Glad it seems to be fixed - let us know if it’s not.
-
Yeh these high schoolers get curious and it wouldn’t be the first time we have dealt with rogue routers.
-
So after several different attempts to see this issue be resolved, the issue continues to persist. The patterns I have observed is that it now takes about an hour for the issue to begin. I have gone into the
/etc/mysql/mysql.conf.d/mysqld.cnf
file and edited the bind address to each node because on a seperate post it was recommended to use the IP of the node instead of the loopback. Don’t think this worked because I restarted server and node after these changes and problems persist. I also went into the/var/www/fog/lib/fog/fogurlrequests.class.php
and edited theaconntimeout = 2000
to 10000 as well as thecounttimeout = 15;
to 30. Would it be possible @Tom-Elliott or someone to remote in to check this out remotely? I know all the passwords for fogstorage accounts are accurate because imaging works fine.
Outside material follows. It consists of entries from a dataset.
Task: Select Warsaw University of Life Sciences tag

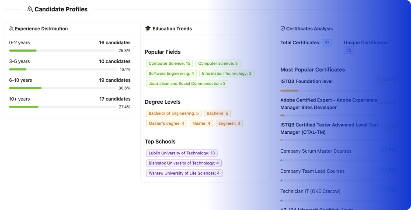Action: click(x=184, y=173)
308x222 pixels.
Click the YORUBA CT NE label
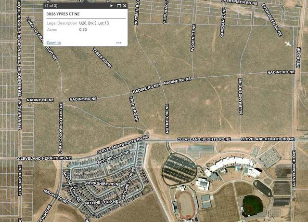[166, 12]
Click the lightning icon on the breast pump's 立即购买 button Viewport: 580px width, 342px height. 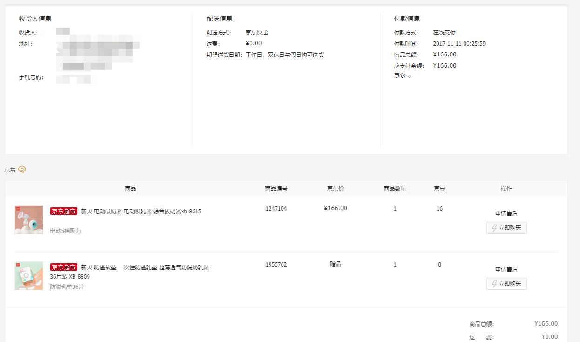(494, 228)
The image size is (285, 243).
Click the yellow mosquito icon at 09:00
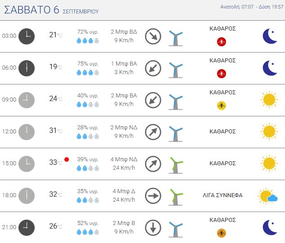[221, 105]
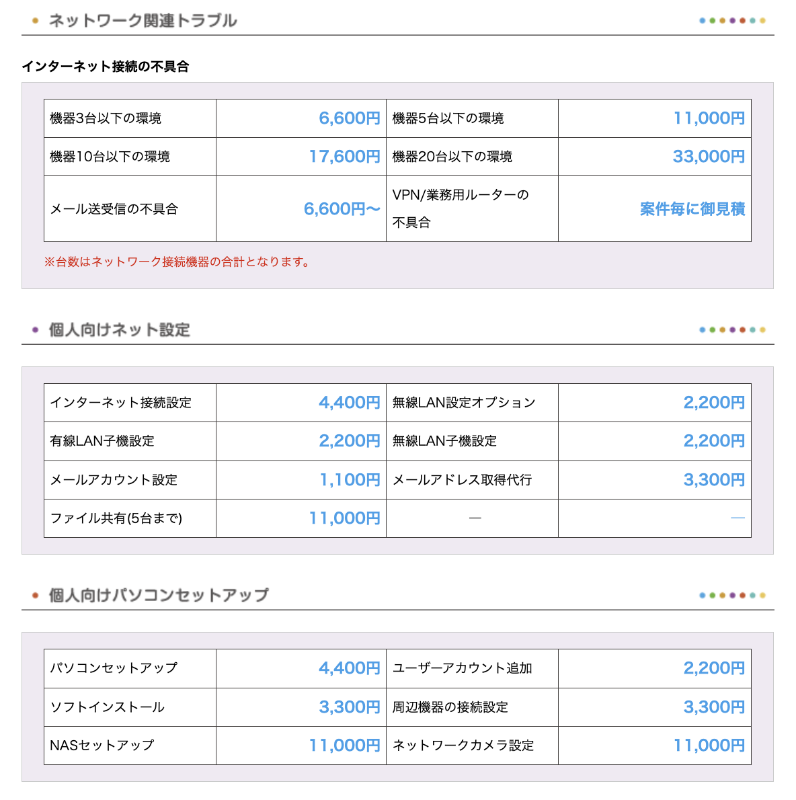The width and height of the screenshot is (796, 800).
Task: Click the ファイル共有(5台まで) row label
Action: coord(116,518)
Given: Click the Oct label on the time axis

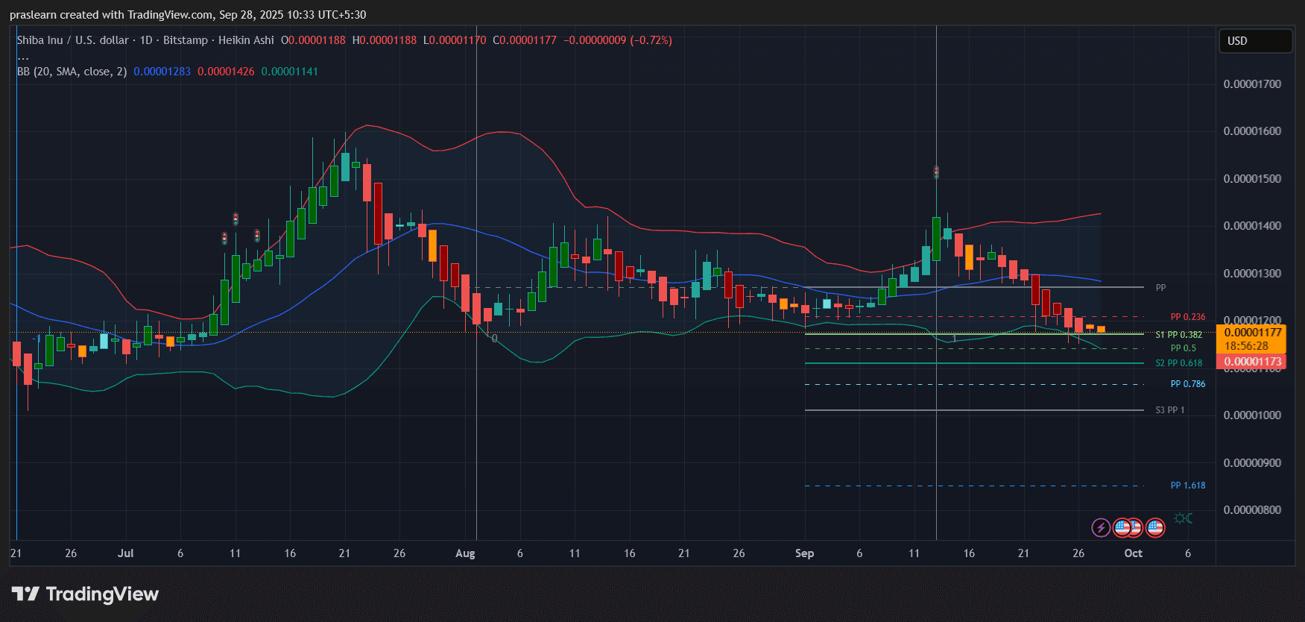Looking at the screenshot, I should coord(1133,553).
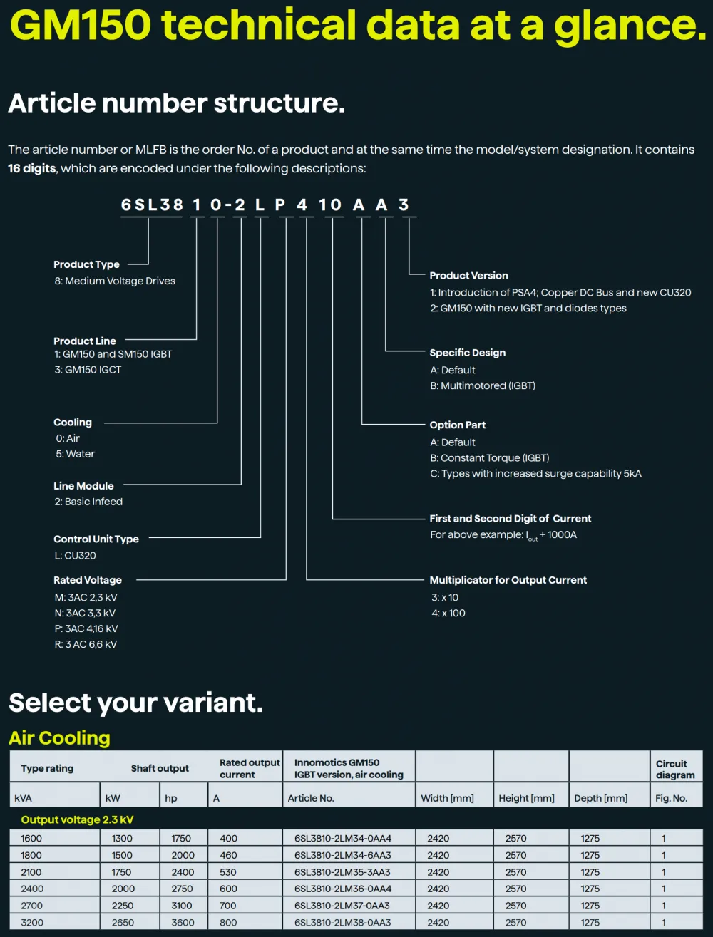Select the 'Option Part' label
Viewport: 713px width, 937px height.
458,425
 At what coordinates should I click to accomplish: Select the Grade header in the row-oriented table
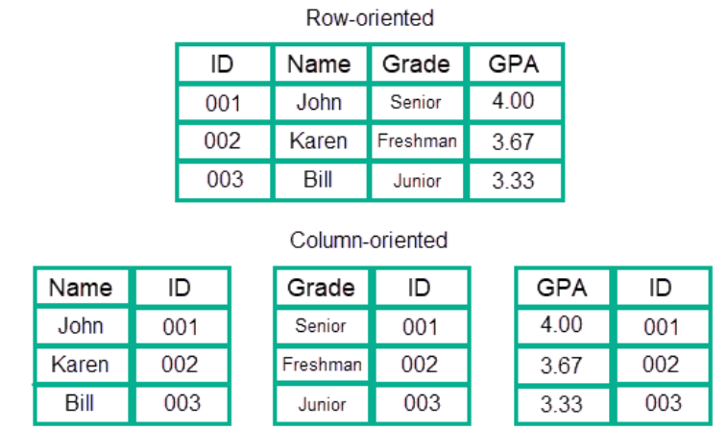coord(416,64)
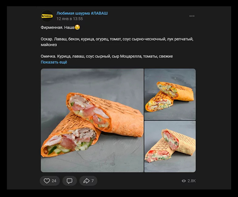This screenshot has width=238, height=197.
Task: Click the Фирменная. Наша text
Action: tap(58, 28)
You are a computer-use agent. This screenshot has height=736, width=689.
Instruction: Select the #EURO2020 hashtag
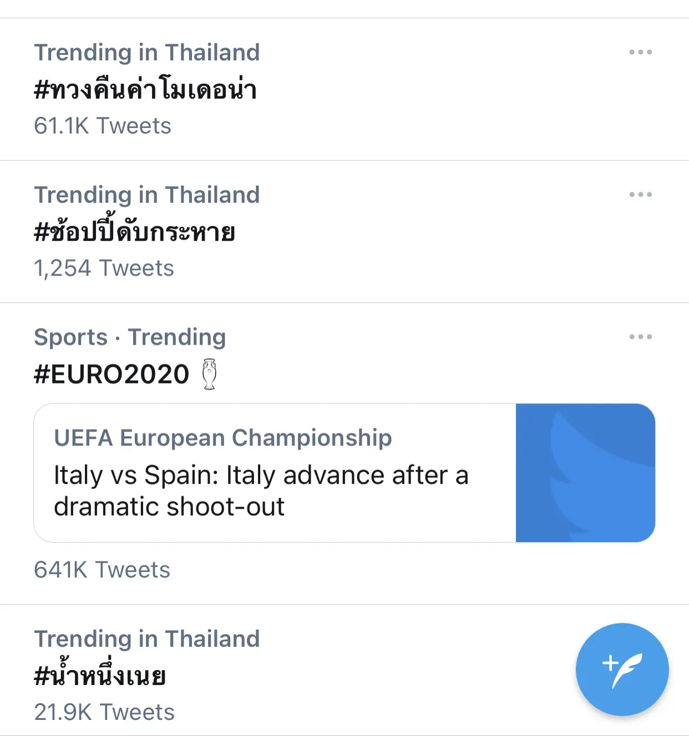coord(112,374)
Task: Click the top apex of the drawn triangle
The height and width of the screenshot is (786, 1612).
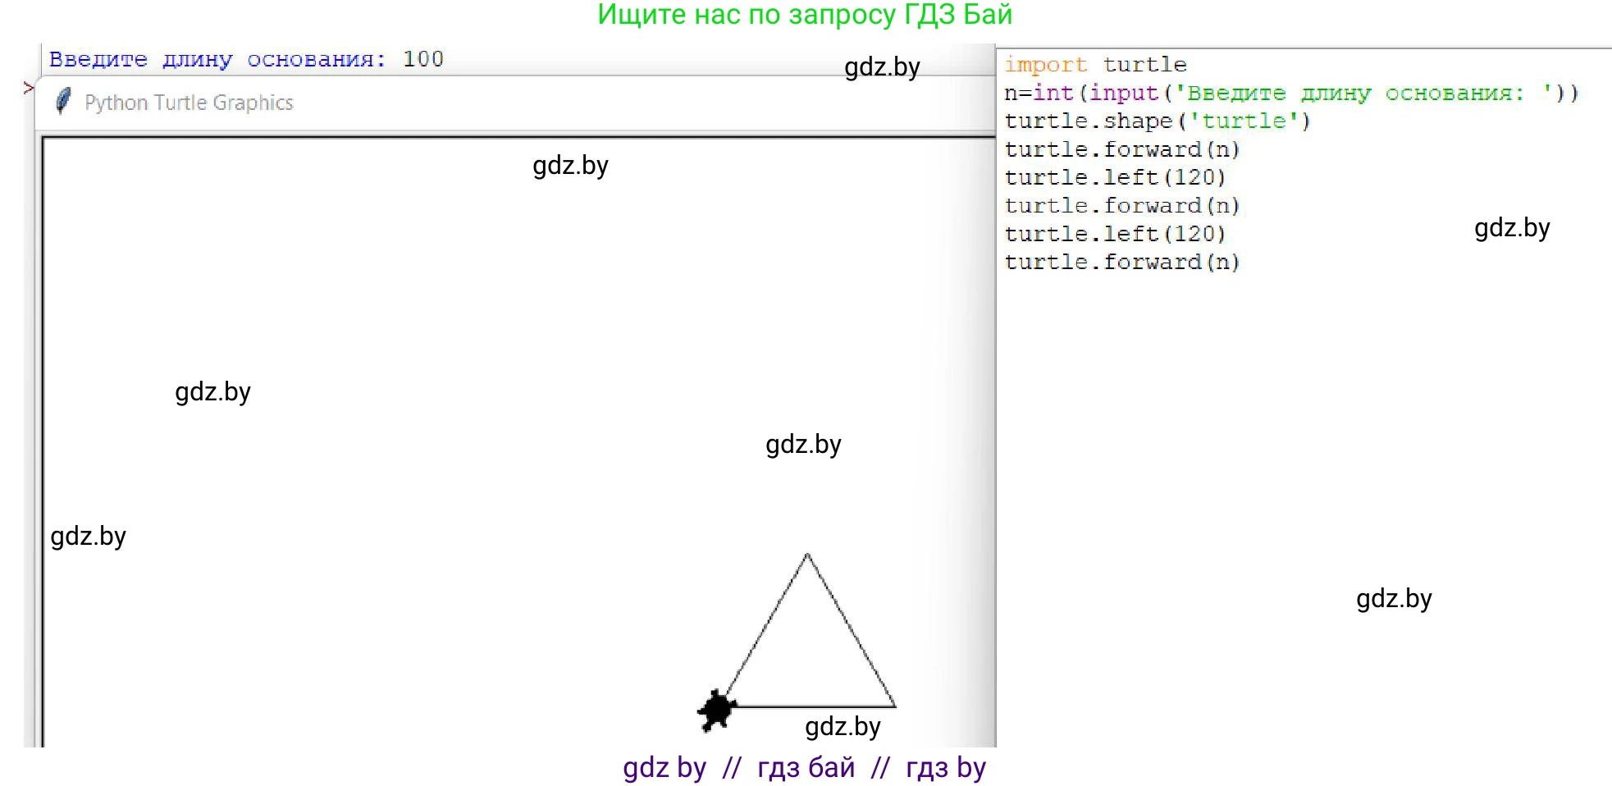Action: 807,555
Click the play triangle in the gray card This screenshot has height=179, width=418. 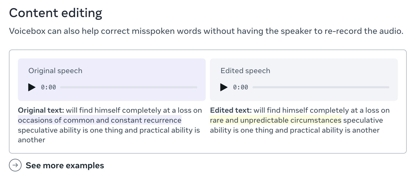[x=224, y=87]
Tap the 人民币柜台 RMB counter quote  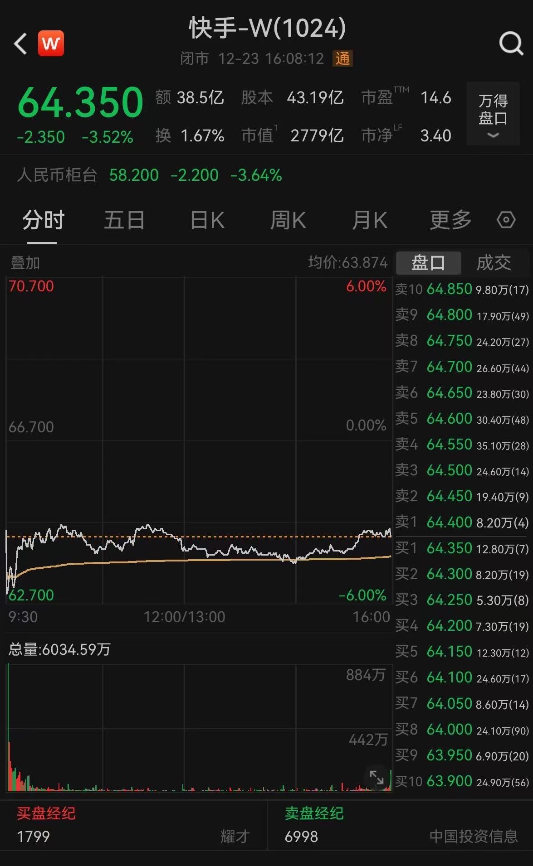(x=150, y=175)
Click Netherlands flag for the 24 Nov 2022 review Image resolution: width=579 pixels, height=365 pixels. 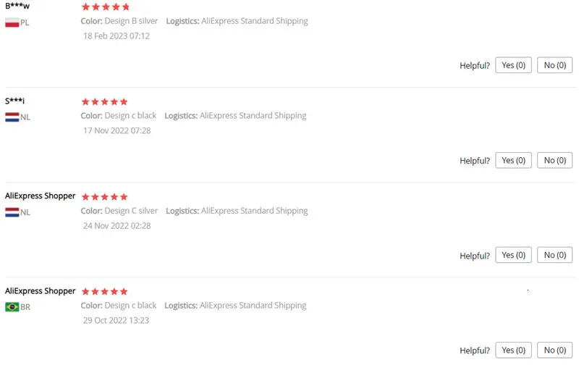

Registering computers at sites works fine as well as image replication to storage groups work fine. I could start from scratch and add one node at a time but I could not be able to place a test fog server in place due to this being a production FOG system in place. I have back ups of the images so starting from scratch is not a problem. I have a strange feeling this could be related to Ubuntu and updates with PHP7. Thank you -
Another observation is that upon the
sudo service mysql restart
on the fog server, the error goes away for DefaultMember in the dashboard. I tried the same thing on other storage nodes but the message is still in the dashboard. Maybe this could be something with remote connections with the mysql database.